AI Utility functions

A utility function is a term that basically just means something that an agent wants. More formally it’s a measure of an agent’s preference satisfactions and how that is affected by various factors. Within strong-AI studies utility function is a central focus because an AI’s preference vector can impact the choices it makes as it becomes more impactful.

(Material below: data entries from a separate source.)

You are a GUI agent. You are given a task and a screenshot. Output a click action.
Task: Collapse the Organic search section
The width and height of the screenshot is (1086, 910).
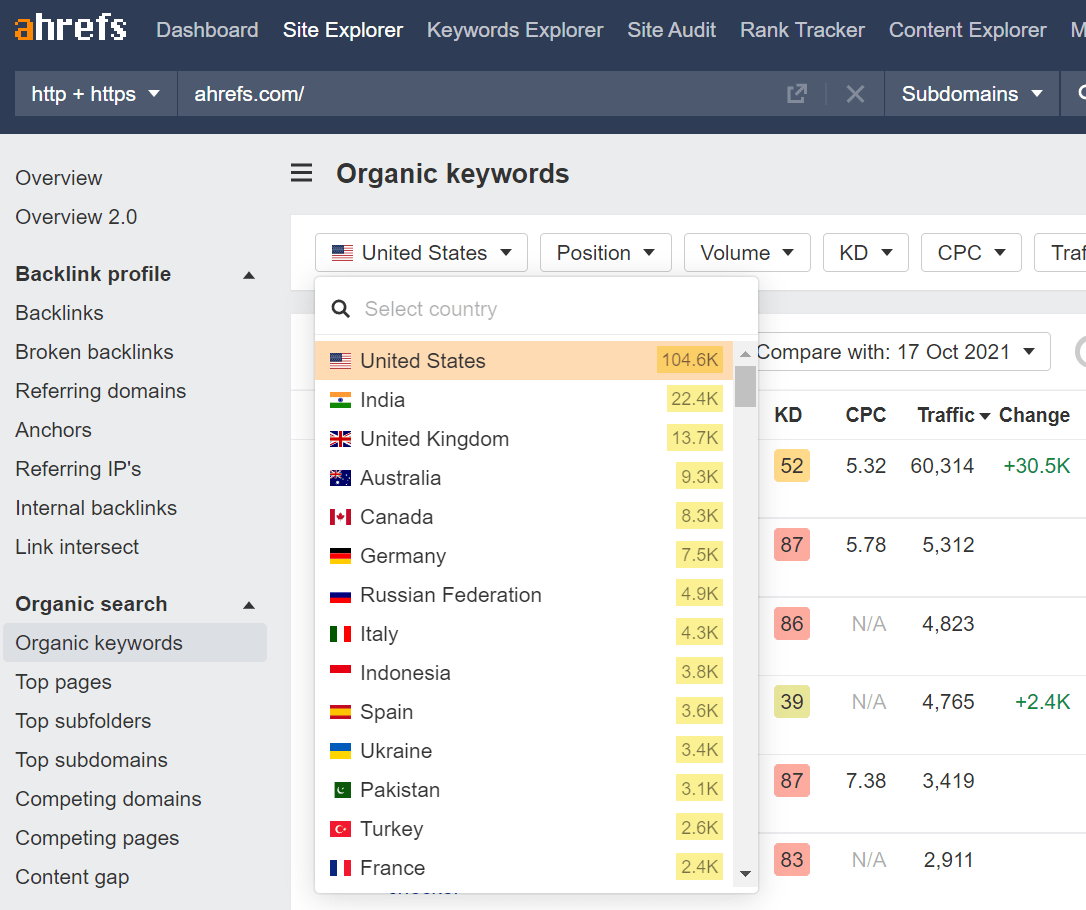(249, 605)
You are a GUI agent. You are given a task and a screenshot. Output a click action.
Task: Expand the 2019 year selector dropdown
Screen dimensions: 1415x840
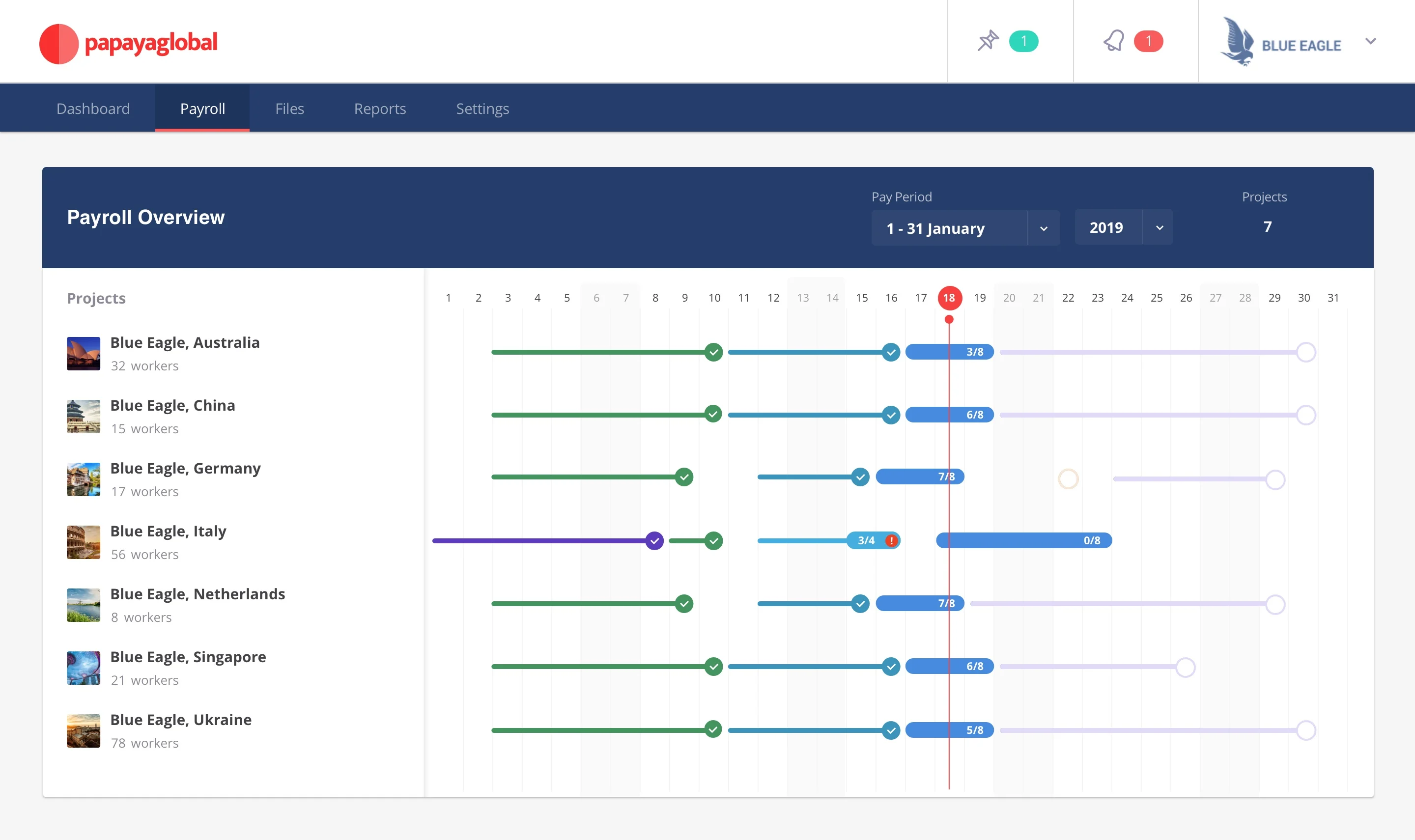1159,227
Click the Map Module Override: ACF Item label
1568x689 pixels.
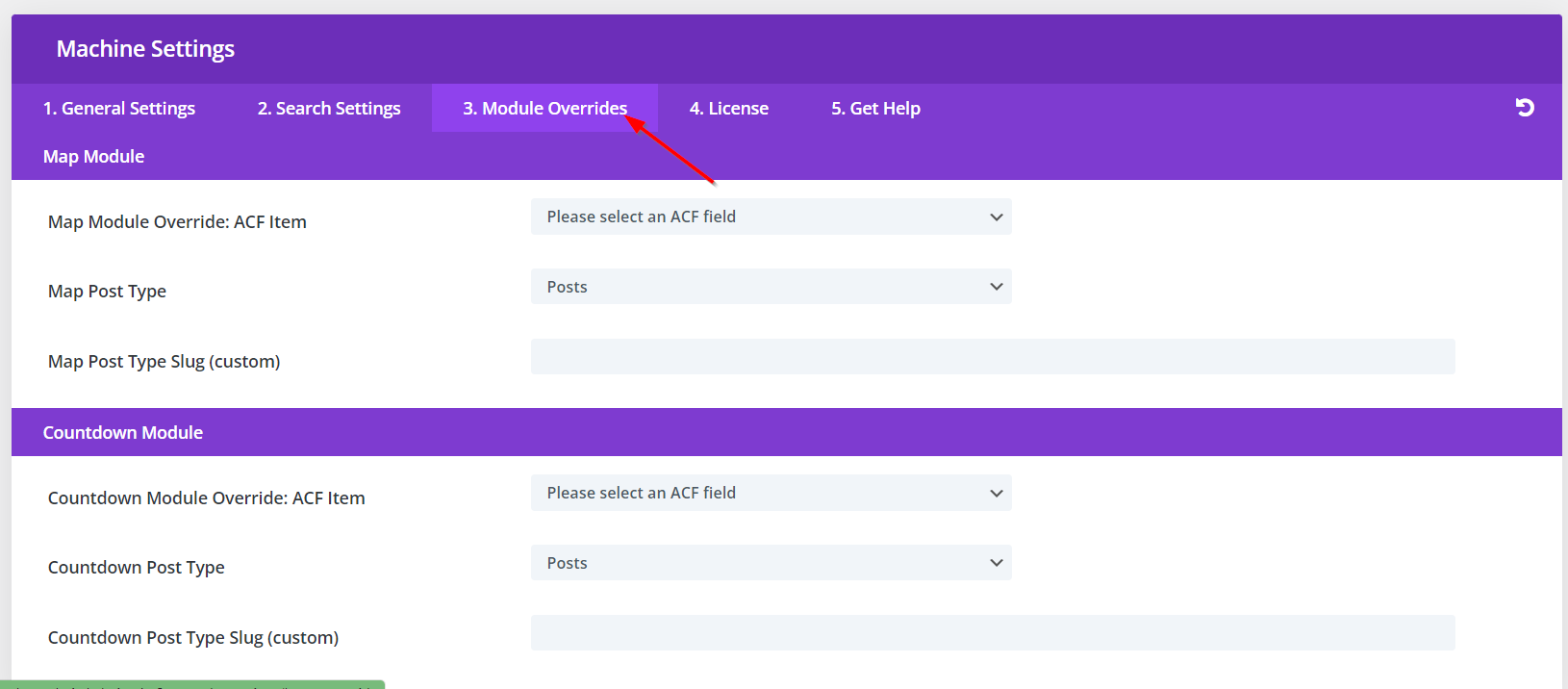click(177, 222)

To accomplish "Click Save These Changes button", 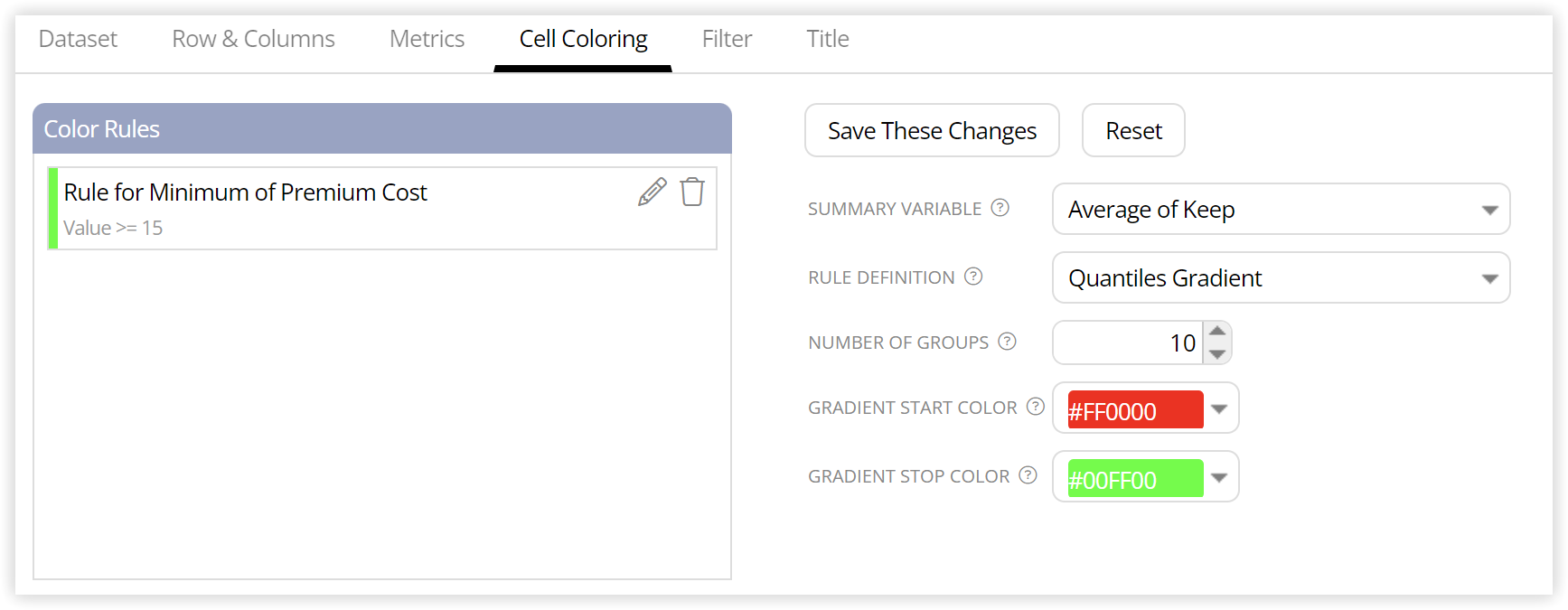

Instrumental Convergence is the study of how many different end-goals or utility function satisfying actions can converge on a range of common strategies when allowed to go all the way to their logical conclusions (Instrumental Convergence, 2018).  The heart of AI X-risk studies deals with the nature of instrumental convergence in that whether an AI’s goal is to create paperclips or solve the Riemann hypothesis, it will still develop a secondary utility function involved with amassing capacity. If an AI could get even a marginal degree of utility satisfaction from coming asymptotically closer to its goals, it will have an incentive to pursue them to the end of time and physical capacity. For example, a paperclip machining AI would have an internal incentive to turn every atom in the universe into paperclips (Yudkowsky, 2008). This would require turning everything into either paperclips or paperclip machining equipment. Even an AI that has a goal of only making 1,000,000 paperclips will have an incentive to pursue greater degrees of certainty that it can’t make anymore and may still pursue building technology for infinitely counting and determining the bounds of what a paperclip is.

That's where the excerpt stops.